Location: Dale Bumpers Small Farms Research Center
Title: Effects of dry cow treatment of beef cows on pathogenic organisms, milk somatic cell counts, and calf growth during the subsequent lactation Authors
|Lents, Clay - UNIVERSITY OF GEORGIA|
|Wettemann, Robert - OKLAHOMA STATE UNIVERSITY|
|Buchanan, D - NORTH DAKOTA STATE UNIV|
Submitted to: Journal of Animal Science
Publication Type: Peer Reviewed Journal
Publication Acceptance Date: December 1, 2007
Publication Date: December 1, 2007
Citation: Lents, C., Wettemann, R., Paape, M.J., Looper, M.L., Buchanan, D. Effects of dry cow treatment of beef cows on pathogenic organisms, milk somatic cell counts, and calf growth during the subsequent lactation . American Society of Animal Science. 86:748-755. Interpretive Summary: Milk production of cows account for about 60% of the variation in weaning weights of calves. Mastitis, a bacterial infection of the mammary gland, causes reduced milk yield and subsequent decreases in body weights of calves. Minimal information exists on antibiotic treatment of the mammary gland of beef cows. Personnel from Oklahoma State University and ARS scientists from Beltsville, MD and Booneville, AR, conducted an experiment to determine effects of intramammary treatment with antibiotics at the time of weaning on udder health and calf growth following the subsequent calving. Treatment of nonlactating beef cows with antibiotics improved udder health and increased body weight gain of calves during the next calving cycle. This information is of interest to livestock producers, extension personnel, and agricultural professionals who advise producers on livestock management practices.

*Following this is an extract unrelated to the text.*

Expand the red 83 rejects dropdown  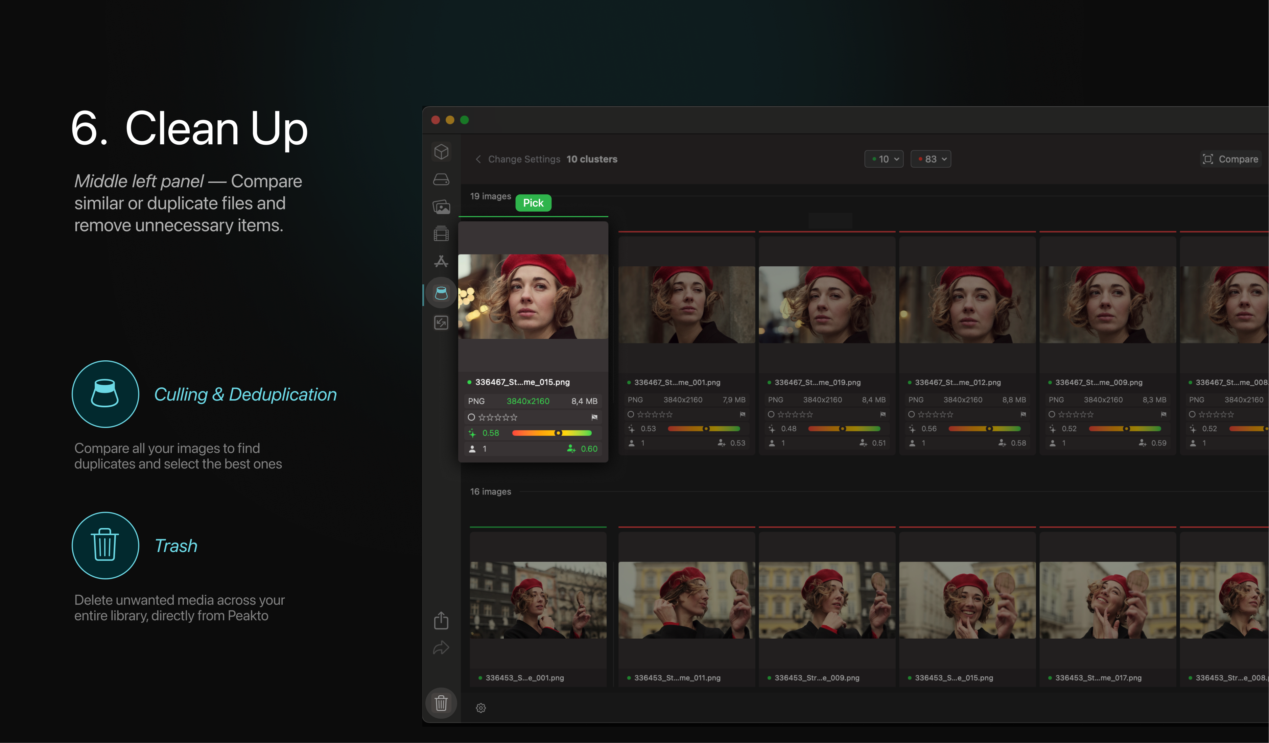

Technical Abstract: Spring calving Angus and Angus x Hereford multiparous cows were utilized to determine effects of intramammary treatment with penicillin G procaine (200,000 IU) and novobiocin (400 mg) at the time of weaning on udder health and calf growth following the subsequent calving. Cows were stratified by age and breed, and assigned randomly to receive intramammary treatment (n = 99) at weaning or untreated controls (n = 97). Quarter milk samples were collected at weaning and at 8 to14 d after calving. Milk samples were analyzed for somatic cell counts (SCC) and mastitis causing bacteria. Dry cow treatment decreased (P = 0.005) the number of cows infected after calving. Treatment decreased (P = 0.04) the number of cows that developed new infections and reduced (P = 0.03) the number of quarters with mastitis causing bacteria after calving, that were infected at weaning. Somatic cell counts after calving were greatest (P = 0.008) for cows infected with Staphylococcus aureus. Treatment did not alter (P = 0.19) SCC of quarters after calving that were infected with s. aureus at weaning, but reduced (P = 0.002) SCC after calving of quarters that were infected with coagulase-negative staphylococci at weaning. Weight of calves during early lactation was increased (P = 0.006) if cows with intramammary infection were treated at weaning. Treatment of non-infected cows at weaning increased (P = 0.008) adjusted 205 d weaning weights of calves after the subsequent lactation when compared with untreated non-infected cows. We conclude that treatment of beef cows at weaning with intramammary antibiotics decreased intramammary infections after calving, improved udder health during the subsequent lactation, and increased BW gain of calves.